Published in The Guardian’s Sustainable Business section, September 24, 2014
With international cash reserves already in the bank, even one big US company could singlehandedly improve 1 billion lives, deal a blow to global inequality and slash carbon emissions – while making money
By Daniel M Kammen and Felix Kramer
With international cash reserves already in the bank, even one big US company could singlehandedly improve 1 billion lives, deal a blow to global inequality and slash carbon emissions – while making money
Most Americans take turning lights on for granted. But one in five people in the world still can’t plug anything in. The World Bank estimates 1.2 billion people lack electricity all together – resulting in millions of premature deaths yearly – and many more have undependable or unaffordable electricity service.
Meanwhile, solar photovoltaic cells, batteries and LED lights have grown so cheap and durable that an “off-grid” household – spending less than it would dole out on kerosene over two years – can harvest enough electricity to power lights and charge a cellphone for decades.
In Africa, for example, companies such as Azuri Technologies and M-KOPA Solar already sell “pay-as-you-go” electrification systems for as little as $1.50 per month. At $200 each for these systems, a total of $50bn in loans – over several years – would be enough to finance the electricity to light up dark homes in Africa and India.
This would immediately improve lives in the world’s poorest households and substitute renewable energy for some of the dirtiest fossil fuels. But progress so far has been slow and small. In spite of some big government goals – such as US government’s Beyond the Grid initiative, which plans to invest $1bn to get power to 20 million people in Africa in five years, and India’s goal, missed in 2012, to get electricity to every household by 2019 – experts figure broad electrification will take decades.
All this adds up to an enormous opportunity for US multinationals to make history with bold game-changing investments that will bring a billion people into the global economy – and to profit in the process.
Right now, US companies are sitting on international profits 200 times greater than the $50bn needed for these loans. But bringing home more than $2tn in profit would cost billions in corporate taxes. So companies wait, find ways to park their funds overseas and hope for an unlikely tax holiday as their “problem” grows. Just last year, these idle overseas amounts grew 11.8%.
Some companies have enough in overseas billions – take Apple’s $138bn, GE’s $110bn, Microsoft’s $93bn, IBM’s $52bn, Cisco’s $48bn and Google’s $48bn – that just one of them could take on the whole job singlehandedly. Another lender could jump in to finance bigger systems for households or villages, or to fund renewable replacements for the sooty biomass that 2.5 billion people now use for heating and cooking (resulting in approximately 1.5 million deaths from fumes and smoke annually).
A corporate pioneer could create a giant working capital fund, move quickly with pilot projects and experienced local partners, then get big fast with savvy international intermediaries. Sure, there are investment obstacles today. But there are also smart people – CEOs, CFOs, sustainability teams and others – who could certainly identify and hurdle these barriers for a first-mover advantage on an opportunity of this size.

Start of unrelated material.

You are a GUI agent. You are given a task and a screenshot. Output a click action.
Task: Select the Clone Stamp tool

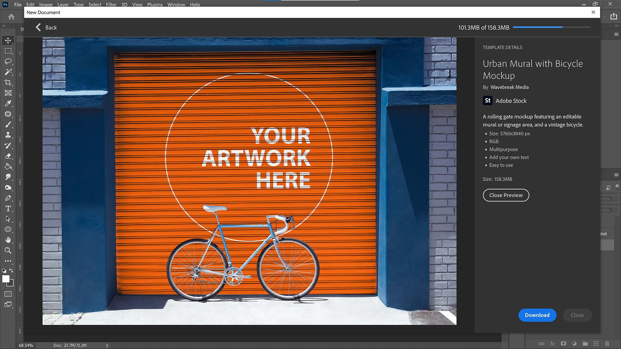coord(8,135)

Investments would be loans, and investments in promising commercial ventures, not philanthropy, and a successful program could set margins to yield competitive returns.
Unlike microfinance for individuals, working capital funds would go to companies – experienced manufacturers and vendors – that would supply the systems. With this funding, these companies could grow manufacturing, education and marketing efforts, sales and collections.
Cellphone-enabled pay-as-you-go technologies that provide validation codes when installment payments are received reduce the risk of nonpayment to the companies. And these systems stop working if they are stolen or if their electricity is diverted, further reducing the risk.
The world would applaud any company that enabled a billion people in villages and rural areas to get light and connectivity, stop spending more than $30bn a year on kerosene and other fuels and join the global economy.
This move would represent a groundbreaking, successful and profitable response – well beyond business as usual – to both inequality and climate change. It would quickly improve global living standards while slashing greenhouse gases and black carbon.
Which company will step up to put its cash to good use, take a big bite out of fossil fuels and light up the world?
Daniel M Kammen, a physicist, is the director of the University of California at Berkeley’s Renewable and Appropriate Energy Laboratory. He directed the World Bank’s renewable energy and energy efficiency programs from 2010 to 2011, and has been a contributing lead author for the UN’s Intergovernmental Panel on Climate Change for the past 15 years.
Felix Kramer is an entrepreneur, climate activist, cleantech advisor and investor. He led The California Cars Initiative’s successful 10-year campaign to get automakers to make and sell plug-in hybrid cars.